To Lavie’s credit, he generally acknowledges obesity’s proven hazards. He also recognizes serious and consistent exercise as the most reliable strategy for attaining and maintaining good health. Far less defensible, however, is Lavie’s insistence that exercise can render obesity a benign condition. First, as much of the research presented here demonstrates, the chronic diseases strongly associated with obesity are, by definition, progressive and apt to cause damage down the road. Second, in the real world, excess adiposity always leaves meaningful exercise a far more difficult and, thus, far less likely prospect.

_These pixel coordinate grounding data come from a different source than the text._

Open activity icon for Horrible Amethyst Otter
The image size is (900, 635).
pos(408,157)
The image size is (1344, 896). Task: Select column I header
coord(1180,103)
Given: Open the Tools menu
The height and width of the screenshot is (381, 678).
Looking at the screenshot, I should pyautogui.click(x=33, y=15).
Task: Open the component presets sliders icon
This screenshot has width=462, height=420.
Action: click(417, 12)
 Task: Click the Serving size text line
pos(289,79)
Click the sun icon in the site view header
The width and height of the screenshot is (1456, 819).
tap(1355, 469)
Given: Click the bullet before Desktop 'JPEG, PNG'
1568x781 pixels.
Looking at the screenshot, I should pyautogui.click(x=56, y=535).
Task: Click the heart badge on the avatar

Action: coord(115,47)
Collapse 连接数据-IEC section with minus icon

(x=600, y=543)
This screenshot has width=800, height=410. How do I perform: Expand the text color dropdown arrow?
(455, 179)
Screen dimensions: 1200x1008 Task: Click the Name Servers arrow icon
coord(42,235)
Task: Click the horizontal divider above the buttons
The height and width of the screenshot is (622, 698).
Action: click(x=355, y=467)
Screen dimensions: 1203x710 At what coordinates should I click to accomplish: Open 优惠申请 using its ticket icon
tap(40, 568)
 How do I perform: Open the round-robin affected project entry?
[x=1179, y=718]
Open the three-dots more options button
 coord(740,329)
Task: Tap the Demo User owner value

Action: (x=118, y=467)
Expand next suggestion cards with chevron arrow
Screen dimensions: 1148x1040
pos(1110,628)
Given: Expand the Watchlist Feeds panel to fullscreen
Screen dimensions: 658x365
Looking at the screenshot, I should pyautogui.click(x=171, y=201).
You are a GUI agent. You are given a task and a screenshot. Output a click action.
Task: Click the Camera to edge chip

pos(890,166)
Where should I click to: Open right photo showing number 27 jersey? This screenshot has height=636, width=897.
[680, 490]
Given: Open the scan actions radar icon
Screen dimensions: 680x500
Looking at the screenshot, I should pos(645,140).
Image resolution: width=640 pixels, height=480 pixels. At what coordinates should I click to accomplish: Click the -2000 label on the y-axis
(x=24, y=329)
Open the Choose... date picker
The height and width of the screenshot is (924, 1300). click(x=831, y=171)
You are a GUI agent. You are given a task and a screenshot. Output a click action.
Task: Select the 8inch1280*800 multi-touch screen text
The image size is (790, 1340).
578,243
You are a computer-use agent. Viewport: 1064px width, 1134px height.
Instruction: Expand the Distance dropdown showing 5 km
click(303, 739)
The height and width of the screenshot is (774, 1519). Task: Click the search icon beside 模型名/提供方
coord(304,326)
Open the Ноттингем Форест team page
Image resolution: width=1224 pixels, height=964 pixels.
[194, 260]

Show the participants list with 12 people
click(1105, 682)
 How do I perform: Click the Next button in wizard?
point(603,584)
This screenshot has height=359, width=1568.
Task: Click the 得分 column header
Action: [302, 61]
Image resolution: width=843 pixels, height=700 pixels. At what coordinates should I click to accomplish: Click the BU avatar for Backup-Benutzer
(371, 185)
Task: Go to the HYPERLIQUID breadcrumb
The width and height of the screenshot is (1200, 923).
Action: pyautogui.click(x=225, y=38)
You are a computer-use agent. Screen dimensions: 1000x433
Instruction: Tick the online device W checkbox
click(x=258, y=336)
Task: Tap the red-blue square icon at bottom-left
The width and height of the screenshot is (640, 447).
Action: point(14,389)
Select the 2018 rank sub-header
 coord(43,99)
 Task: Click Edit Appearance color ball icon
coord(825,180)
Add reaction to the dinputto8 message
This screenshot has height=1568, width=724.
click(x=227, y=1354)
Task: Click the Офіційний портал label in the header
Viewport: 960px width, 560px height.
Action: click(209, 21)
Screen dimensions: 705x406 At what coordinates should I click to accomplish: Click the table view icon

Obese or not, our health continues to be undermined by the popular, ever-emotion-manipulating media, the misguided and oppressive forces of political correctness, and, most crucially, our own subjective prejudices and appetites. But as their numbers continue to swell, the overweight and obese grow increasingly vulnerable to seductive messages inviting self-deception and failure. As in all other contexts, their liberation from these influences derives only from an unflinching appreciation for the methods of science—that is, empiricism, rationality, candor, and the assumption of responsibility for individual experimentation. In a word, skepticism.
Flegal, K.M., B.K. Kit, H. Orpana, et al. 2013. Association of all-cause mortality with overweight and obesity using standard body mass index categories. Journal of the American Medical Association 309(1): 71-82.
Global BMI Mortality Collaboration. 2016. Body-mass index and all-cause mortality: individual-participant-data meta-analysis of 239 prospective studies in four continents. The Lancet 388: 776-786.
Kramer, C.K., B. Zinman, and R. Retnakaran. 2013. Are metabolically healthy overweight and obesity benign conditions? Annals of Internal Medicine 159(11): 758-769.
Lavie, Carl J. 2014. The Obesity Paradox: When Thinner Means Sicker and Heavier Means Healthier. NY: Plume.
Munoz-Garach, A., I. Cornejo-Pareja, and F.J. Tinahones. 2016. Does metabolically healthy obesity exist? Nutrients 8: 320.
Ryden, M., O. Hrydziuszko, E. Mileti, et al. 2016. The adipose transcriptional response to insulin is determined by obesity, not insulin sensitivity. Cell Reports 16: 2317-2326.
ScienceDaily. 2016. More evidence that “healthy obesity” may be a myth.” 18 August 2016. https://www.sciencedaily.com/releases/2016/08/160818131127.htm>.
Veronese, N., L. Yanping, J.E. Manson, et al. 2016. Combined associations of body weight and lifestyle factors with all cause and cause specific mortality in men and women: prospective cohort study. BMJ. DOI:10.1136/bmj.i5855.